* BEGIN Given passage *
Theatre Chit Chat
That's Your Opinion...Here's mine
Yen
Yen is playing at the Lucille Lortel Theatre located at 121 Christopher Street, New York City. The play runs two hours fifteen minutes with one intermission. It closes on February 19, 2017.
Mark Wendland is the scenic designer. He was nominated for two Tony Awards for The Merchant of Venice (2010) and The Normal Heart (2010).
Lucas Hedges is in the movie Manchester by the Sea. He has been nominated for an Academy Award for Best Supporting Actor for this movie.
Hench (Lucas Hedges) is sixteen and his brother Bobbie (Justice Smith) is fourteen. They are alone in a dreary apartment. There is little furniture, a fold out couch, television and some lights. The walls are peeling and the wall paper is coming off the wall.
The boys are watching a porn movie from the computer to the television.
Bobbie is so hyper; he’s all over the place. He keeps staring out the window. Neither are wearing tops.
There is no food.
Bobbies see his mother on the lawn below. They bring her up, she’s drunk.
Maggie (Ari Gaynor) lives in another place with her boyfriend. Her mother who was in the apartment took off with her boyfriend who in half her age. The grandmother took all the clothes. Maggie tries to get money from her kids but they have nothing. When they need something they steal it.
* END Given passage *
Set task A:
Repeat the entries word for word, from the line that contains "The image size" to the end of the entries, and leave out the pictures.
* BEGIN Dataset records *
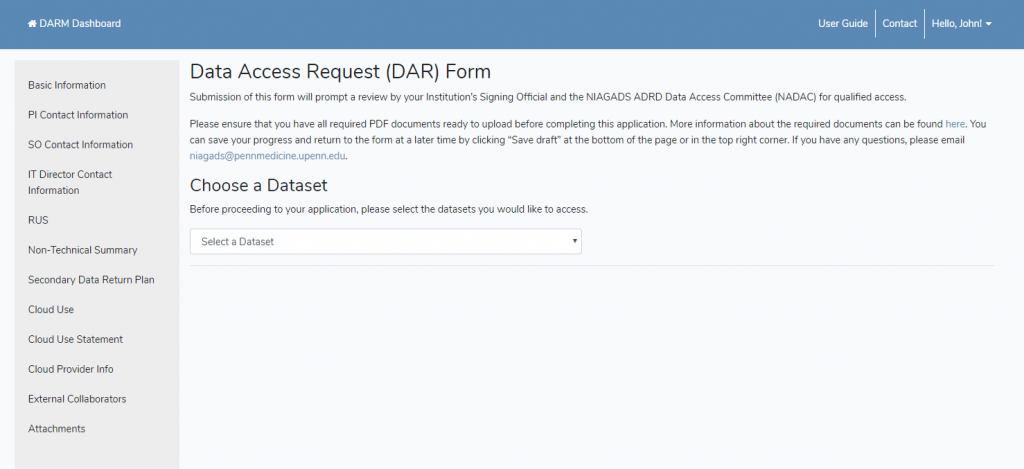Click Contact in the top navigation
This screenshot has height=469, width=1024.
tap(899, 23)
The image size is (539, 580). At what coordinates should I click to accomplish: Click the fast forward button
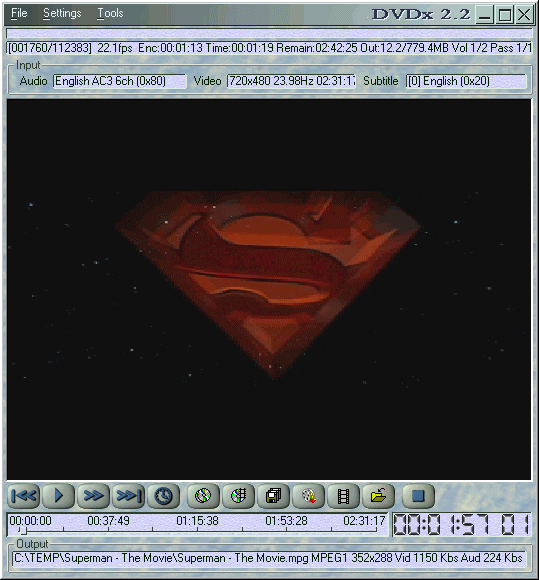[x=93, y=496]
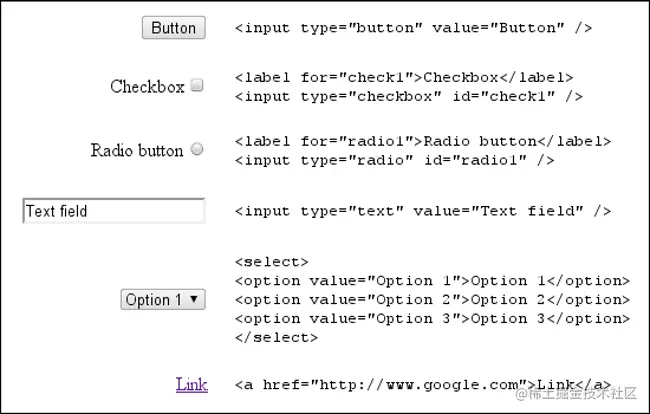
* END Dataset records *
Set task B:
Write out the review of the play Yen word for word, from "The boys are" to "they steal it.".

Expected output A:
The image size is (539, 580). At what coordinates should I click to accomplish: Click the fast forward button
[x=93, y=496]

Expected output B:
The boys are watching a porn movie from the computer to the television.
Bobbie is so hyper; he’s all over the place. He keeps staring out the window. Neither are wearing tops.
There is no food.
Bobbies see his mother on the lawn below. They bring her up, she’s drunk.
Maggie (Ari Gaynor) lives in another place with her boyfriend. Her mother who was in the apartment took off with her boyfriend who in half her age. The grandmother took all the clothes. Maggie tries to get money from her kids but they have nothing. When they need something they steal it.